Currently the environment of the global market is in such a state where majority of everyday traders are fired, moved on or retired within duration of a decade or less. The response that such type of events get tends to be overdone as it hasn’t been seen in that timescale. For the experienced traders this is more suitable. These traders do not retire and trading is done for hedge funds or on their own account. They do this to allow the new traders that have less-experience distort the prices before they step in and from corrections based on reality scoop up large profits. Whereas, according to a realistic research on the current coronavirus (2019-nCoV) outbreak’s actual figures involved, which was started in Wuhan region of economy which is states that the actual effect caused on Chinese economy which is the key bulwark of support for the oil price, is expected to be minimal. Whereas, there are many reasons for shortage of oil and corona virus is not one of them.
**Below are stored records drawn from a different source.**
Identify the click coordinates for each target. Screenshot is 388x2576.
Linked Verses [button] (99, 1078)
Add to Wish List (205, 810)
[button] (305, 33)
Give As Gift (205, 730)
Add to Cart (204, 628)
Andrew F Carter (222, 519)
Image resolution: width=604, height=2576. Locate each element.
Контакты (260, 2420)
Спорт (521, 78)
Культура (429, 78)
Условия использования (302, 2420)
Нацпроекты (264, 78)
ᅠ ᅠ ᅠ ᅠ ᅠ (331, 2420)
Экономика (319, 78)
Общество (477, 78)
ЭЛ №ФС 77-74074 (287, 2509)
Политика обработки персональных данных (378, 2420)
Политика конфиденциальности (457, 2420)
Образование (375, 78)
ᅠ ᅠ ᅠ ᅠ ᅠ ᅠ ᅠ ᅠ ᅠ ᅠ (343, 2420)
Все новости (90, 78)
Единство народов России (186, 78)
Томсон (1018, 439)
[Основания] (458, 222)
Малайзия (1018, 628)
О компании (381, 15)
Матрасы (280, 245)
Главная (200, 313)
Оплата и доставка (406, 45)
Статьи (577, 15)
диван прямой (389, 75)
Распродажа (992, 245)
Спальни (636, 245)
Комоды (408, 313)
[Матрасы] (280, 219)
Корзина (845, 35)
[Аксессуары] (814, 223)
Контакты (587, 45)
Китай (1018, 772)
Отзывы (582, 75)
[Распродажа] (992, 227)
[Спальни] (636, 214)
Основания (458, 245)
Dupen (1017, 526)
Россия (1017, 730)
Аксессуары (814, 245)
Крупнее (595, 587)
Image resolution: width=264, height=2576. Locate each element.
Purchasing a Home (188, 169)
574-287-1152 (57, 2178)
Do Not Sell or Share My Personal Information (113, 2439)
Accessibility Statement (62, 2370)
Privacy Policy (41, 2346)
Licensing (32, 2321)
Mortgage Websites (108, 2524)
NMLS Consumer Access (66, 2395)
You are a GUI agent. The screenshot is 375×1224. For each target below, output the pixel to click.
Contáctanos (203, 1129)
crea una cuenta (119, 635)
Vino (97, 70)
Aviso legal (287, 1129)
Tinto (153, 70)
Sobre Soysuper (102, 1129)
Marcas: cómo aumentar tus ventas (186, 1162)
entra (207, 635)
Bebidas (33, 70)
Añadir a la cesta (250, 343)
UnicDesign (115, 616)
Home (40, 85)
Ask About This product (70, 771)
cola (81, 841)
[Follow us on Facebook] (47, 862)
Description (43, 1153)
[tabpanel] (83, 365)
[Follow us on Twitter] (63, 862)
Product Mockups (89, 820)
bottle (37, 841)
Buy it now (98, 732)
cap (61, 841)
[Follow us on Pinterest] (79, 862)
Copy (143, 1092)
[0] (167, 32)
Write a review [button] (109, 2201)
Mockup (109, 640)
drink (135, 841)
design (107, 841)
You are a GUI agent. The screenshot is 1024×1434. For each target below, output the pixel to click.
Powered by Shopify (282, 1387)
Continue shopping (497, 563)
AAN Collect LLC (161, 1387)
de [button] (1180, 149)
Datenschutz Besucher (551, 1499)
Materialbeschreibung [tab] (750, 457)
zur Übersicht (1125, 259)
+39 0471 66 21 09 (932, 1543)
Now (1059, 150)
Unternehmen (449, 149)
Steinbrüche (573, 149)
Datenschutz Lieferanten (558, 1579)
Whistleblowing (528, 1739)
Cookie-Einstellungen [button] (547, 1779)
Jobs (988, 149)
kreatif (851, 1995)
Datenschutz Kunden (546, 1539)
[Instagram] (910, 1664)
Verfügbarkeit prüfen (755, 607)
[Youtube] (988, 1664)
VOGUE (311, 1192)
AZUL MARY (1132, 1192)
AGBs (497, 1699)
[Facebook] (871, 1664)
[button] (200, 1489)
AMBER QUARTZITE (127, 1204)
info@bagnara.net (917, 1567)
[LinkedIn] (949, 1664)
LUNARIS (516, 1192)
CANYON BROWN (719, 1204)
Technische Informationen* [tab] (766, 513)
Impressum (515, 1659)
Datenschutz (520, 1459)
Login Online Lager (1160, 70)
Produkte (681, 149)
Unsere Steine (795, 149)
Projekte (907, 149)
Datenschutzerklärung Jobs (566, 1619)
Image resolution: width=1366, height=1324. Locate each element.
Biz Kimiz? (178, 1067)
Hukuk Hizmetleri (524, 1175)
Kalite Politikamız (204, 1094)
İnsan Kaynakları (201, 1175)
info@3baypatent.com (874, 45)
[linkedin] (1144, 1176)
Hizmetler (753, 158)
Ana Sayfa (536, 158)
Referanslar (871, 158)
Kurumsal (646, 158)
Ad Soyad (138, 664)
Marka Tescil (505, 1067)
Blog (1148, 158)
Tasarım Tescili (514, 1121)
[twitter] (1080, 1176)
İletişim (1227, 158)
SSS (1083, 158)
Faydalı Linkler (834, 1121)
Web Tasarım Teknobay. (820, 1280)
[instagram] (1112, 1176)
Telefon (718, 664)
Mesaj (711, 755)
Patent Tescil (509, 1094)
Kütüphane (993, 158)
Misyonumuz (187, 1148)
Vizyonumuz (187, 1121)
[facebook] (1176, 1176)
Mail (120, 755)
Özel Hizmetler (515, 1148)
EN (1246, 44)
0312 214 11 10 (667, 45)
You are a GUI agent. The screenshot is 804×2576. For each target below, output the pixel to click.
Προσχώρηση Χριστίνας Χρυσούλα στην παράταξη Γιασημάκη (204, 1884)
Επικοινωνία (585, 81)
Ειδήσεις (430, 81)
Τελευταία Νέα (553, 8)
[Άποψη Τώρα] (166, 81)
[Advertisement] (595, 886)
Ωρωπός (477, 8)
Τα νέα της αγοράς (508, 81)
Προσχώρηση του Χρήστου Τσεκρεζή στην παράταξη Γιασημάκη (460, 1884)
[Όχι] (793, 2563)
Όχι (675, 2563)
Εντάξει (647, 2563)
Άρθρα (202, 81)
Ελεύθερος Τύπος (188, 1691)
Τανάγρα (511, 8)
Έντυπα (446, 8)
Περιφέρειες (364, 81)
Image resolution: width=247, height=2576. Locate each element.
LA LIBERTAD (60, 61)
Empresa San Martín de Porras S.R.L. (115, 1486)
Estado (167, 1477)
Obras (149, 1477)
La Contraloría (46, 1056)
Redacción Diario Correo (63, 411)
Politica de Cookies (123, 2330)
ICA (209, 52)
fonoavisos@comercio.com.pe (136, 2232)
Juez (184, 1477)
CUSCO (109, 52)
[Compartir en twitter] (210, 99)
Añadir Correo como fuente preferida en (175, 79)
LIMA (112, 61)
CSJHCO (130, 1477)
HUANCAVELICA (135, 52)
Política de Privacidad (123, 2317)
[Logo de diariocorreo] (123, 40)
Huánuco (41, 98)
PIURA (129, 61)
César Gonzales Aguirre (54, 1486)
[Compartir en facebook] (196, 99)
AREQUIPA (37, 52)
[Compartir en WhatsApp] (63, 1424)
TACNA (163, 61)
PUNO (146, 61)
Putting the excitement of the inexperience aside, it surely is true that though the coronavirus started around central Wuhan, it has spread far beyond its initial outbreak radius. The outbreak includes over 20 countries where the cases are being reported now. It is also true that at this time of this flu-like virus has caused around a mortality rate of around 2 percent that is 900 deaths out of about 41,000 reported cases. Asia itself have faced problems that were worse than this, for example the 1997 outbreak of H5N1 Bird Flu caused a mortality rate of 52.8 percent i.e. in 18 countries 455 deaths from 861 cases, the 2013 H7N9 Bird Flu outbreak caused a mortality rate of 39.3 percent, 616 deaths out of 1,568 cases, and according to the U.S.’s Centers for Disease Control and Prevention (CDC) the 2009 H1N1 flu outbreak that began in Asia as well, resulted in around 12,469 deaths from 274,304 hospitalization cases in the U.S. alone. According to a CDC report released in 2012, the total number of deaths was at least 284,500 from the 2009 H1N1. Looking at the current scenario, for those in the U.S., the mortality rate from the coronavirus is much less than the regular flu-like illnesses and related pneumonia. It is approximately three times less at around 2.33 percent. Even the ‘smaller’ virus outbreaks in Asia or the Middle East have caused much more violent effects and have been more deadly than the current coronavirus. This includes the 1998 Nipah virus (513 cases, 398 deaths, 77.6 percent mortality rate), 2002 SARS (8,096 cases, 774 deaths, 9.6 percent mortality rate) and 2012 MERS (2,494 cases, 858 deaths, 34.4 percent mortality rate).
So in conclusion the effect on economy of China which is the key global demand element in the global oil pricing matrix will not be as much as it seems to be. In the first week of February 2020 Rory Green, Asia analyst for TS Lombard, in London, told OilPrice.com that it is expected for China’s Q1 year-on-year GDP growth to be affected by just a one-off one and a half percentage point shock. This makes it necessary to push Q1’s projections on Q2 for this year.